O CICV tem trabalhado com especialistas jurídicos e militares para compreender esses impactos, de modo que os Estados possam cumprir melhor a sua obrigação, nos termos do Direito Internacional Humanitário, de não discriminar e de reduzir os danos civis. Os Estados podem corrigir as disparidades de gênero nos dados operacionais relacionados com a demografia civil, os seus padrões de vida, as relações de poder e os riscos enfrentados.

A participação de organizações locais de mulheres que conhecem as suas comunidades neste aspecto é fundamental.

Terceiro, a plena participação das mulheres é um caminho crucial para a paz.

O CICV vê todos os dias que quando as mulheres que controlam ativos são capazes de participar de forma igual e significativa nas suas economias e sociedades, isso produz benefícios para a resiliência de toda a comunidade e melhora a perspectiva de paz.

O cumprimento do Direito Internacional Humanitário e a promoção de ações humanitárias baseadas em princípios são contribuições importantes para proteger a vida e a dignidade das mulheres, preservar os seus ativos e as infraestruturas essenciais das quais dependem, e proteger a coesão e a confiança nas suas sociedades.

Algumas questões humanitárias primordiais, vividas principalmente pelas mulheres, mas que afetam sociedades inteiras, não são atualmente tratadas de forma adequada. Por exemplo, a questão das pessoas desaparecidas e de trazer um desfecho para familiares é um dos muitos passos para a confiança, a reconciliação e a estabilidade.

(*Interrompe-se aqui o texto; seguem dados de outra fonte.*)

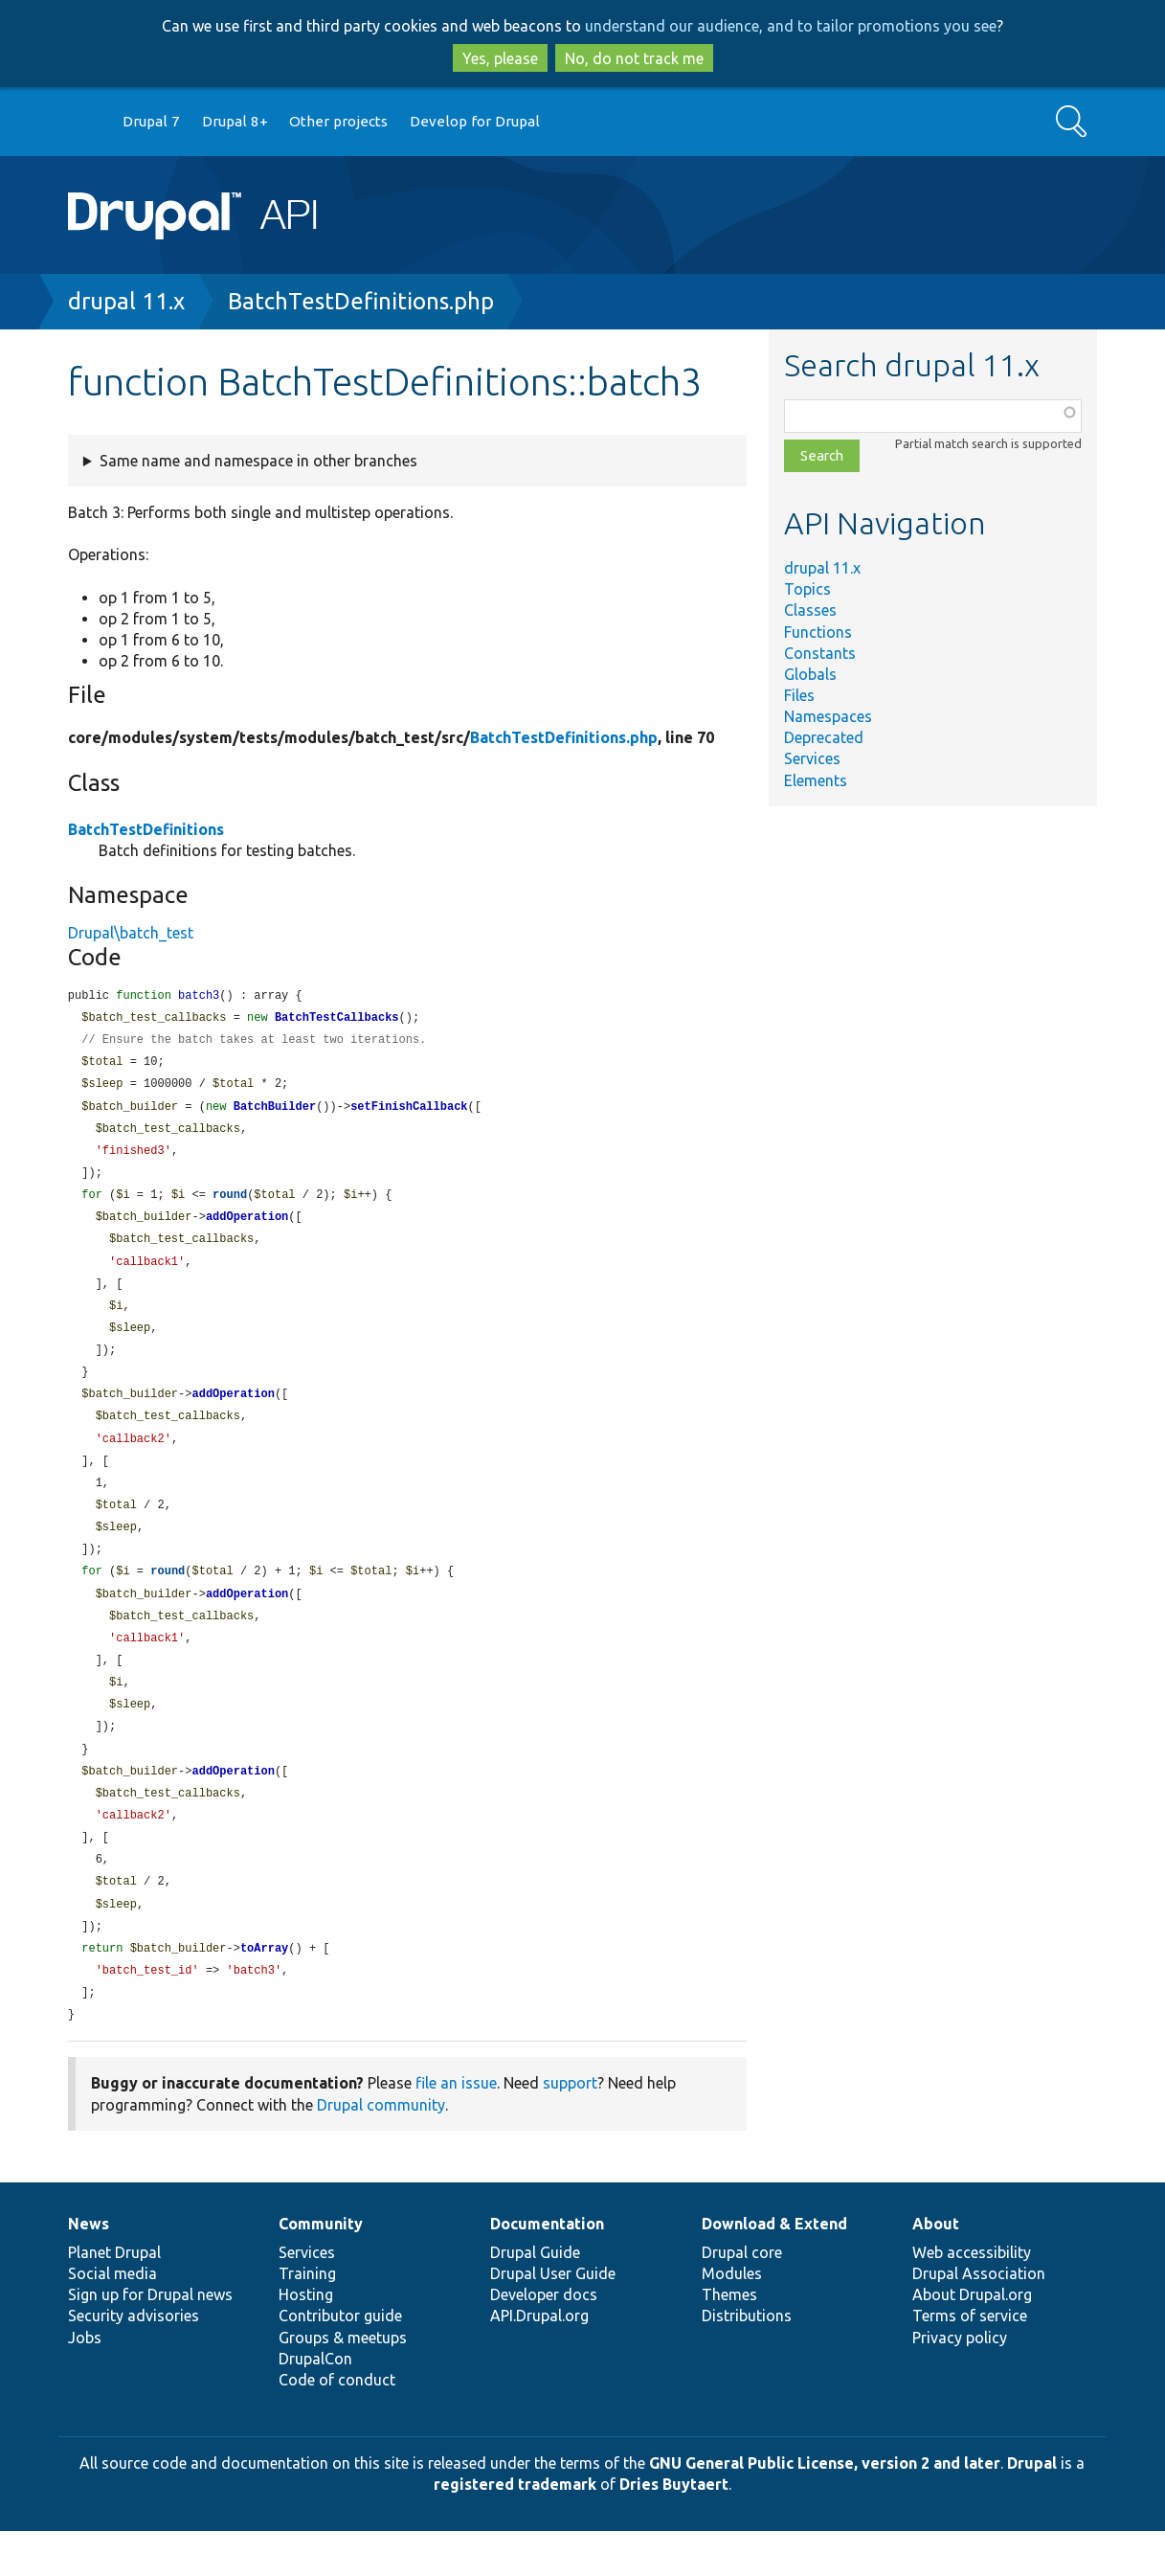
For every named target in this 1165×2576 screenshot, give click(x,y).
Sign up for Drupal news (150, 2339)
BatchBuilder (275, 1112)
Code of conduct (337, 2424)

Conversei com mulheres que foram as negociadoras da linha de frente na busca dos seus familiares desaparecidos. Estas mulheres são ativistas e líderes corajosas. O conhecimento e o papel delas na influência e na mobilização das suas autoridades devem ser reconhecidos e respeitados nas negociações de paz.

 Sr. Presidente,

Existem cem passos para a paz e os primeiros são sempre humanitários. Sem a contribuição direta das mulheres, sem o reconhecimento do impacto de gênero dos conflitos armados sobre as mulheres e sem o reconhecimento do papel das mulheres em todos os aspectos das suas sociedades, as respostas de paz serão insuficientes e, portanto, não terão a perspectiva de uma verdadeira segurança.

Obrigada.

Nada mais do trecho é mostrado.